**WRITTEN PROBLEM**. From the data below, give every line from the line with "Task: Click the Import Container upload icon" to the line with "pos(159,67)" as a JSON list of strings, one string per line, leaving out blank lines.

**DATA**.
* * *

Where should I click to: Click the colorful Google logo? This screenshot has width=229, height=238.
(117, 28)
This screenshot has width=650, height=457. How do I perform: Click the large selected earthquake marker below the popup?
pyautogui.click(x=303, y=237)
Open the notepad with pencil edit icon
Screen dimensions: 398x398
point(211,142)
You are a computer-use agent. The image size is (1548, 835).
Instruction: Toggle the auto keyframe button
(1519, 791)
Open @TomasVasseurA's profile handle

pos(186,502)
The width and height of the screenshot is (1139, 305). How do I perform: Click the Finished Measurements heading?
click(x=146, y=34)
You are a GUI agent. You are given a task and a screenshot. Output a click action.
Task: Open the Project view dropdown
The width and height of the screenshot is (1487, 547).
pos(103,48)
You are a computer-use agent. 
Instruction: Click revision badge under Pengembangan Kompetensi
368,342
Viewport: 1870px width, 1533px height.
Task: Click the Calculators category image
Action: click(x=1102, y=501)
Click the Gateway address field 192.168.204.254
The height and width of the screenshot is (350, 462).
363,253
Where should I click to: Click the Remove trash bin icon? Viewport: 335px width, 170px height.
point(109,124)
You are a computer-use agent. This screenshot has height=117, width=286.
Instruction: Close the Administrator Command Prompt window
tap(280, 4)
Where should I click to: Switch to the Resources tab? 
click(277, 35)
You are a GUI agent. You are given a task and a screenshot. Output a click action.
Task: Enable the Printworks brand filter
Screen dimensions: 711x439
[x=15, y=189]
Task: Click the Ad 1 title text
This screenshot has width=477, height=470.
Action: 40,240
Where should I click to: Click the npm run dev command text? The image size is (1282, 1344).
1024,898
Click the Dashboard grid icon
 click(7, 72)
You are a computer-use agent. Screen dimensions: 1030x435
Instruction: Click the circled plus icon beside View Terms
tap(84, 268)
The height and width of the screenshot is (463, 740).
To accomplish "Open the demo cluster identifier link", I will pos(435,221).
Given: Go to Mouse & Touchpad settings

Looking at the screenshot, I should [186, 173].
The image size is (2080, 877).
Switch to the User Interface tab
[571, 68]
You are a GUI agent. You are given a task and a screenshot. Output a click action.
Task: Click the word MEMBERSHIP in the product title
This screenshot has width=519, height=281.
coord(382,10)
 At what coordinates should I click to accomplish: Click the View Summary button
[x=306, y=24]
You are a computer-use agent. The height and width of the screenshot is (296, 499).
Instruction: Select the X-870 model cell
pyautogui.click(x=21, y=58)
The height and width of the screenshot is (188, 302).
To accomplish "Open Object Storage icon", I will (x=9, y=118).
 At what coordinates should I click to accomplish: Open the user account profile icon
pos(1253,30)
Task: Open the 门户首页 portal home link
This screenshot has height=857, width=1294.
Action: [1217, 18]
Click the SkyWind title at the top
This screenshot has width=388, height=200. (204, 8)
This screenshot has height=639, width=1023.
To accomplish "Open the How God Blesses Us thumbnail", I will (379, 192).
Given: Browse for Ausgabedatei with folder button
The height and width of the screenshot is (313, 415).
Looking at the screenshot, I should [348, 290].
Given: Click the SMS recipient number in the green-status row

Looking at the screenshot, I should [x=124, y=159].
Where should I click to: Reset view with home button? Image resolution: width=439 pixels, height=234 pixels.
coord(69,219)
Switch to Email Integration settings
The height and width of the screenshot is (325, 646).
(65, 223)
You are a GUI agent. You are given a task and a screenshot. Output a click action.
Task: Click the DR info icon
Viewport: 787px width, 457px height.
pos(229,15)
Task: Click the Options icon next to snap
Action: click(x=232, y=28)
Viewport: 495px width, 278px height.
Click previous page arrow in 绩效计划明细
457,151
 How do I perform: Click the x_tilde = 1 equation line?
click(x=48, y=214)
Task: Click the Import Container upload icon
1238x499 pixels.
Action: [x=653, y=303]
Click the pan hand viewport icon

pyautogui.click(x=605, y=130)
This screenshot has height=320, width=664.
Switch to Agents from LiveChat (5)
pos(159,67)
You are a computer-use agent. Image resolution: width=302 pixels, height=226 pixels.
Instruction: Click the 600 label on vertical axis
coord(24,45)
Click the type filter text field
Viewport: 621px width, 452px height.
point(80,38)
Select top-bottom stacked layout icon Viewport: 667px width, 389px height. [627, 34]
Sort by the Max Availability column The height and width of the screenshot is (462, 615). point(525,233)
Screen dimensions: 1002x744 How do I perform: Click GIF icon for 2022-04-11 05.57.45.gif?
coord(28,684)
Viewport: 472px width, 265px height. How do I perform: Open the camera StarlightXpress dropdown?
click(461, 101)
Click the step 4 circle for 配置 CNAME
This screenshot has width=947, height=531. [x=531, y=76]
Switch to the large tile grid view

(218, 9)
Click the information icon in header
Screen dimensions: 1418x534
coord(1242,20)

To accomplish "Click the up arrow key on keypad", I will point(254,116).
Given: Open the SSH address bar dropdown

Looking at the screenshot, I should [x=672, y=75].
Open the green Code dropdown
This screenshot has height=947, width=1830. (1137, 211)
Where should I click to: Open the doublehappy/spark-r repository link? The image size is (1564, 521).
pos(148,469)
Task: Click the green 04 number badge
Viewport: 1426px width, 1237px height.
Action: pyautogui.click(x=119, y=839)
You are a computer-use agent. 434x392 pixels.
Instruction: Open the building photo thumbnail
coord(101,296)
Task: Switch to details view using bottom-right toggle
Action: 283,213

* * *

**OUTPUT FOR THIS TASK**.
[
  "Task: Click the Import Container upload icon",
  "1238x499 pixels.",
  "Action: [x=653, y=303]",
  "Click the pan hand viewport icon",
  "pyautogui.click(x=605, y=130)",
  "This screenshot has height=320, width=664.",
  "Switch to Agents from LiveChat (5)",
  "pos(159,67)"
]